Si on s’ennuie, c’est parce qu’on le veut, puisque tout ce qu’on vit est toujours neuf. « J’ai 53 ans, c’est l’âge le plus vieux que j’ai eu à date », dit-il, étonné, sachant que chaque chose est, au fond, vécue pour la première fois. 

Ça ne veut pas dire que la vie n’est pas pénible par moments – particulièrement dans la tête de Sauvé, qui fonctionne sur plusieurs pistes en même temps. Les angoisses. Les conversations vides. Les « zo-pi-gnons », souligne-t-il, exaspéré. « Moi, des opinions, j’en ai souvent pas ! » Il se demande même si on ne devrait pas être rationné, comme dans le temps de la guerre, à 50 mots par jour, car ainsi « la parole deviendrait précieuse ». 

Il nous raconte les fameux « aléas » de la vie, ses nombreux petits boulots pendant qu’il se cherchait, sa fuite en Inde où, comme un Forrest Gump, il a couru partout dans le pays dans son « cherchage » de lui-même, pour finalement réussir à se rapprocher de ce qu’il devait simplement écouter EN lui-même.

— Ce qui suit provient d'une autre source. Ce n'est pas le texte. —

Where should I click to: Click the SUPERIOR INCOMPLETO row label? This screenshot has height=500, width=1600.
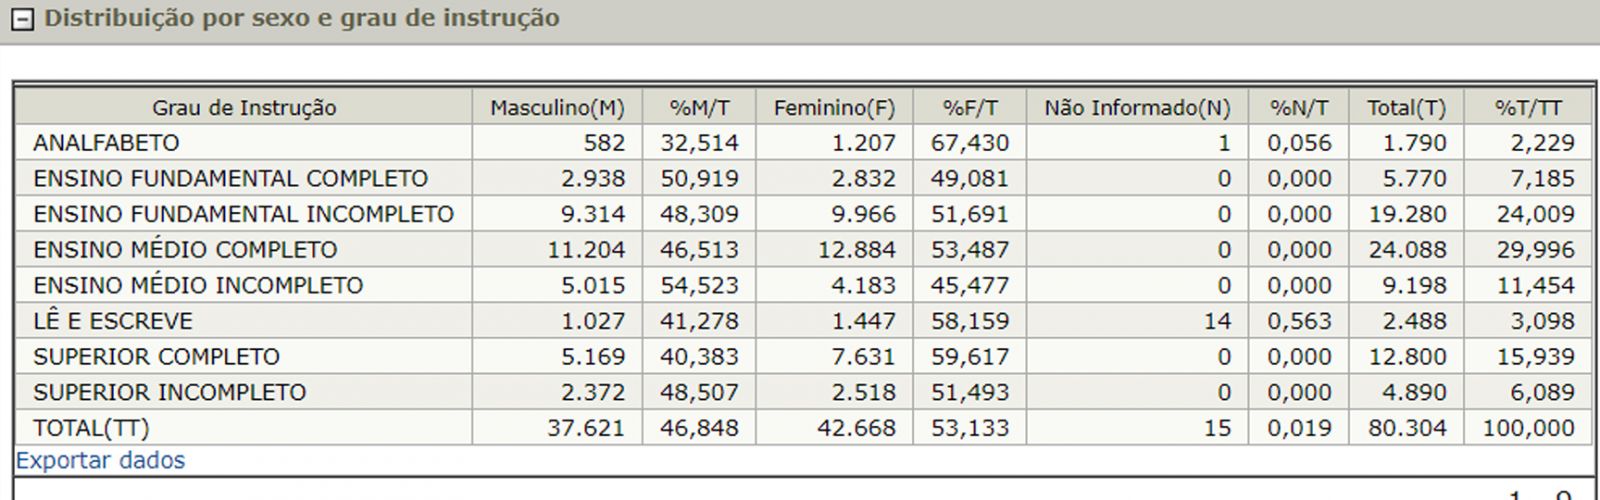click(x=169, y=392)
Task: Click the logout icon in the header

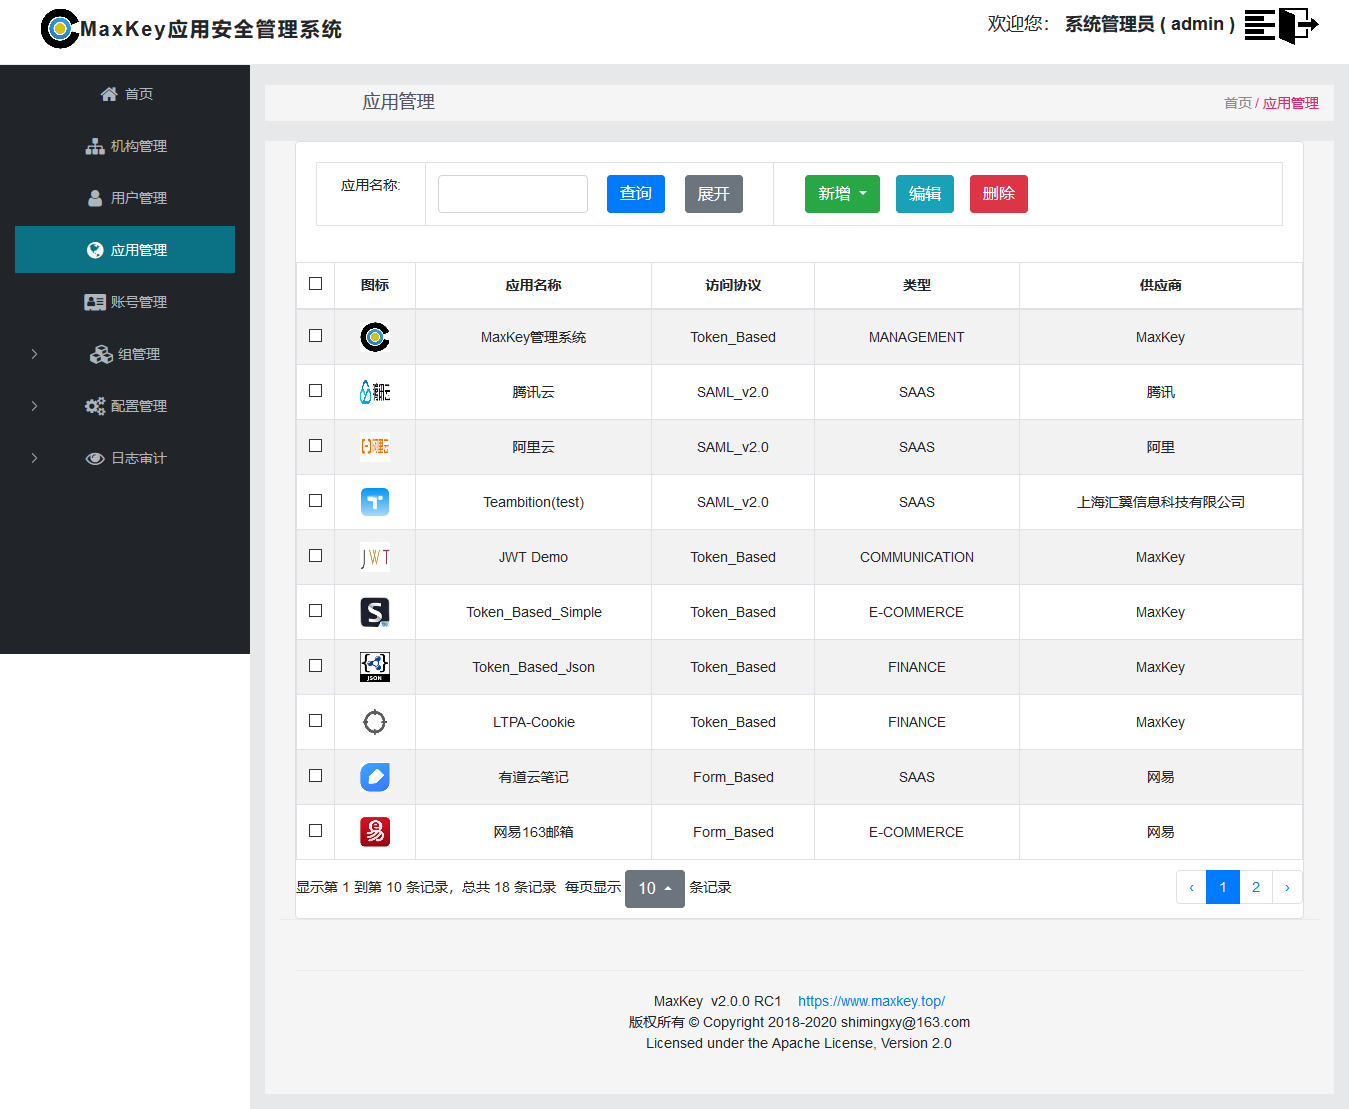Action: (1299, 25)
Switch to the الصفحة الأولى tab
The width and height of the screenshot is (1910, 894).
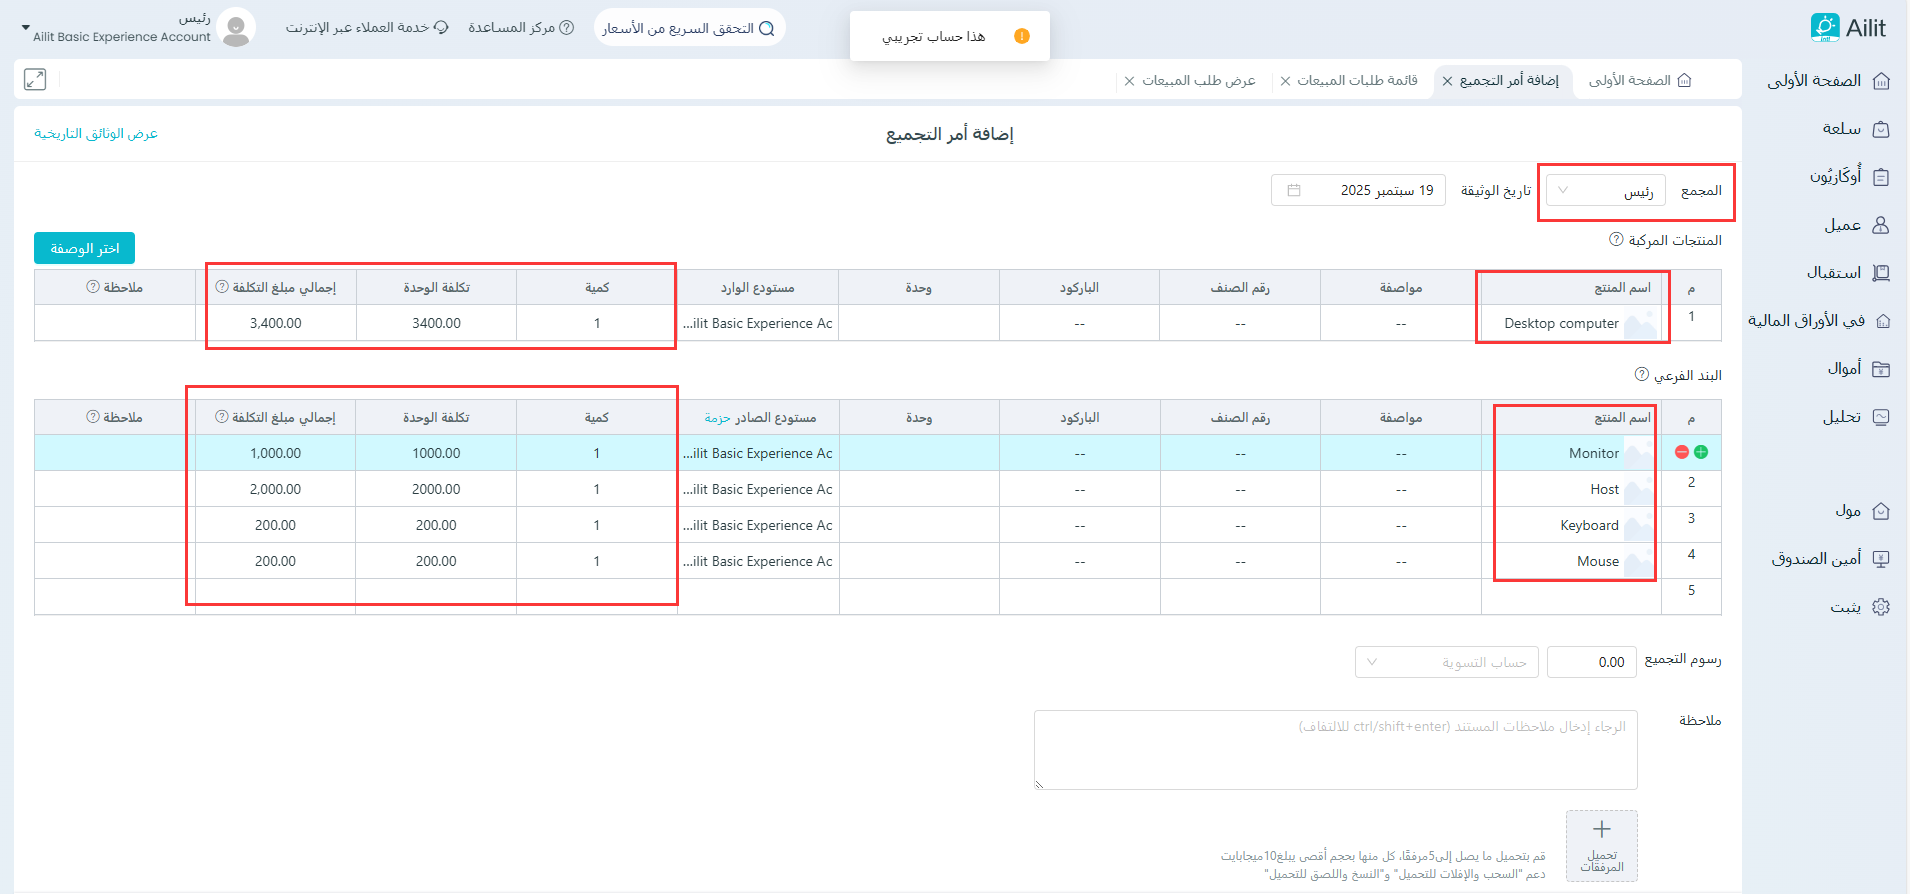1640,81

Sur scène, André Sauvé évolue sur un petit monticule, comme un modeste sage sur sa montagne, qui multiplie les petites paraboles, tantôt hilarantes, tantôt touchantes. Un problème de micro agaçant en ce soir de première médiatique montréalaise a failli faire dérailler son spectacle, mais ça fait probablement partie de ces fameux « aléas », alors qu’il nous explique que nous sommes quelque chose entre notre volonté et le destin qu’on ne contrôle pas. En tout cas, le public a fait avec lui une petite révolution à l’intérieur de sa tête, dans l’œil calme de la tempête pendant que tout autour, les éclats de rire tournoyaient. On n’a pas vu le temps passer. Ça, c’est sûr.